Skandal w Niemczech. Oskarżony o zamach terrorystyczny zdobył adresy ofiar, wysłał im listy

20 grudnia zeszłego roku kierowca samochodu terenowego wjechał w uczestników jarmarku świątecznego w Magdeburgu. Zabił sześć osób, w tym 9-letnie dziecko, i zranił 205 kolejnych. Wkrótce potem został aresztowany. Media ujawniły, że był to 50-letni imigrant z Arabii Saudyjskiej Taleb Al-Abdulmohsen, który pracował jako psychiatra i psycholog w klinice w Bernburgu.
Zdobył adresy ofiar
Saudyjczyk czeka obecnie na proces w areszcie tymczasowym w Berlinie. Dziennik Magdeburger Volksstimme ujawnił, że w jakiś sposób zdobył adresy ofiar i wysłał do nich listy. Dostało je co najmniej sześć osób. Poprosił ich o przebaczenie i życzył im szybkiego powrotu do zdrowia. Prosił ich też o kontakt i radził, że jeśli odpiszą, to żeby dołączyli do listu zaadresowaną do siebie kopertę i znaczek. W listach znalazły się również bełkotliwe skargi na innych imigrantów z Arabii Saudyjskiej.

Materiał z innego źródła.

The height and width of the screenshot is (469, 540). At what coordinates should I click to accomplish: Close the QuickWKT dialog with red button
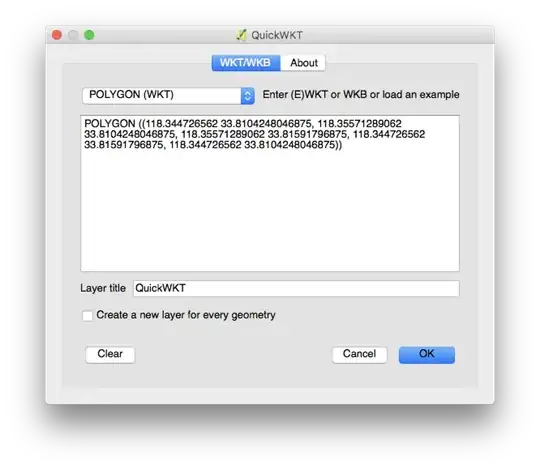point(57,35)
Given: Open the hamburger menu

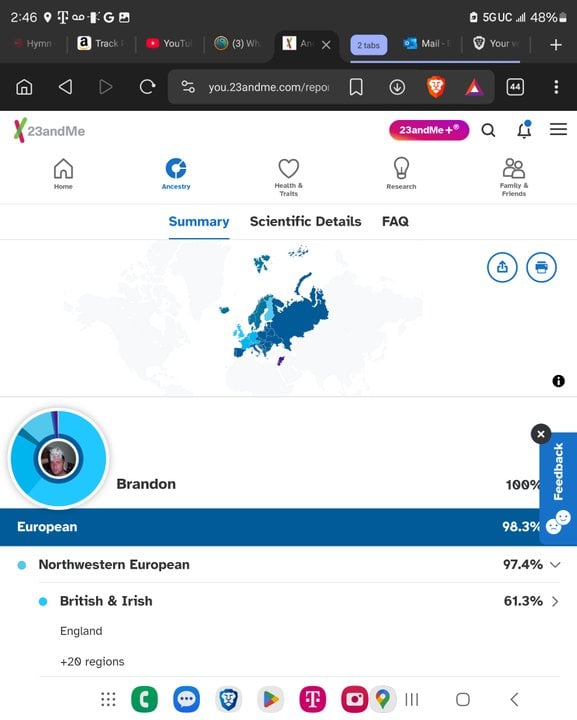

Niemieckie media donoszą, że odbiorcy tych listów byli zszokowani tym, że do nich napisał. Wielu z nich narzeka, że obudziło to w nich traumę spowodowaną przez ten zamach. Są również zdziwieni, że udało mu się zdobyć ich adresy. Na razie nie wiadomo, jak to zrobił, ale media spekulują, że znalazł je w aktach tej sprawy, do których, jako oskarżony, ma dostęp.
Więcej do nich nie napisze
Wysłanie tych listów wywołało w Niemczech skandal. Wiele osób, w tym polityków, zadaje sobie pytanie dlaczego pozwolono mu je wysłać. Regionalna poseł Kerstin Godenrath, która prowadzi parlamentarne śledztwo w sprawie tego zamachu, powiedziała, że to sprawdzą, bo pozwolenie mu na to było ponownym straumatyzowaniem jego ofiar.
Der Spiegel ujawnił, że prokuratura monitorowała korespondencję Abdulohsena, ale zdecydowała, że to ofiary powinny same zdecydować, czy chcą przeczytać list od niego. Listy były umieszczone w osobnych kopertach, z informacją, co zawierają. Rzecznik prokuratury powiedział dziennikarzom, że zmienili już zasady i jeśli oskarżony znów będzie chciał napisać do ofiar, to te listy zostaną wstrzymane.